-- start of PROVIDED ENTRIES --

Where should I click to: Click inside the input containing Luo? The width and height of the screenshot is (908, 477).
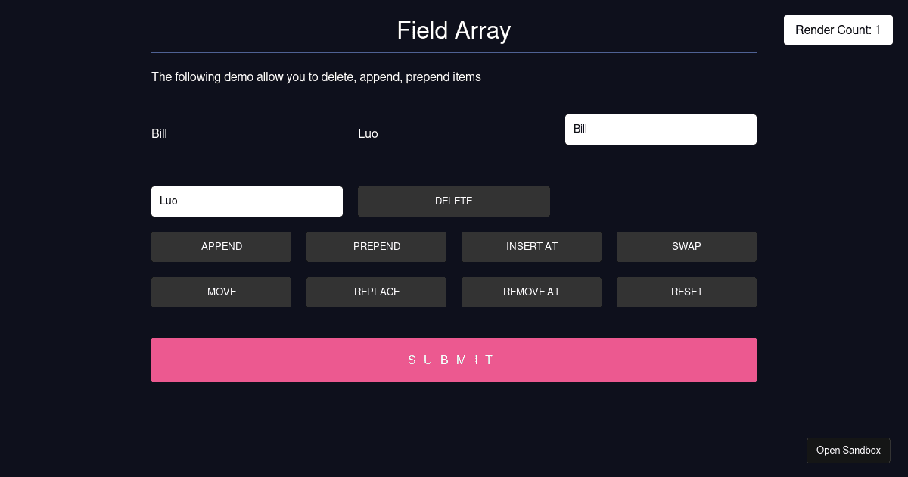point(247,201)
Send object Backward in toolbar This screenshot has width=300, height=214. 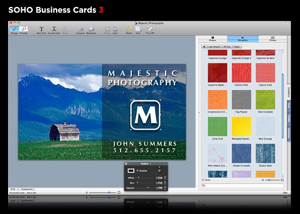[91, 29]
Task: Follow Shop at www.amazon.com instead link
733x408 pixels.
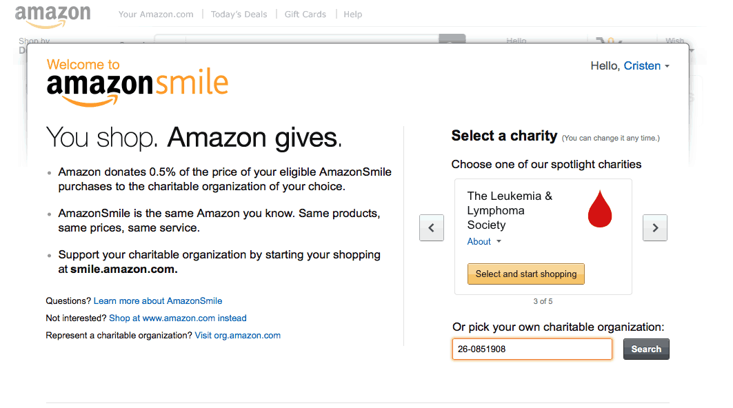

-- end of PROVIDED ENTRIES --

=== WHAT YOU NEED TO DO ===
Reproduce the listing from the line containing "Task: Follow Shop" through the end of the listing, keeping out any pictures.

=== OUTPUT FOR THIS EXERCISE ===
Task: Follow Shop at www.amazon.com instead link
733x408 pixels.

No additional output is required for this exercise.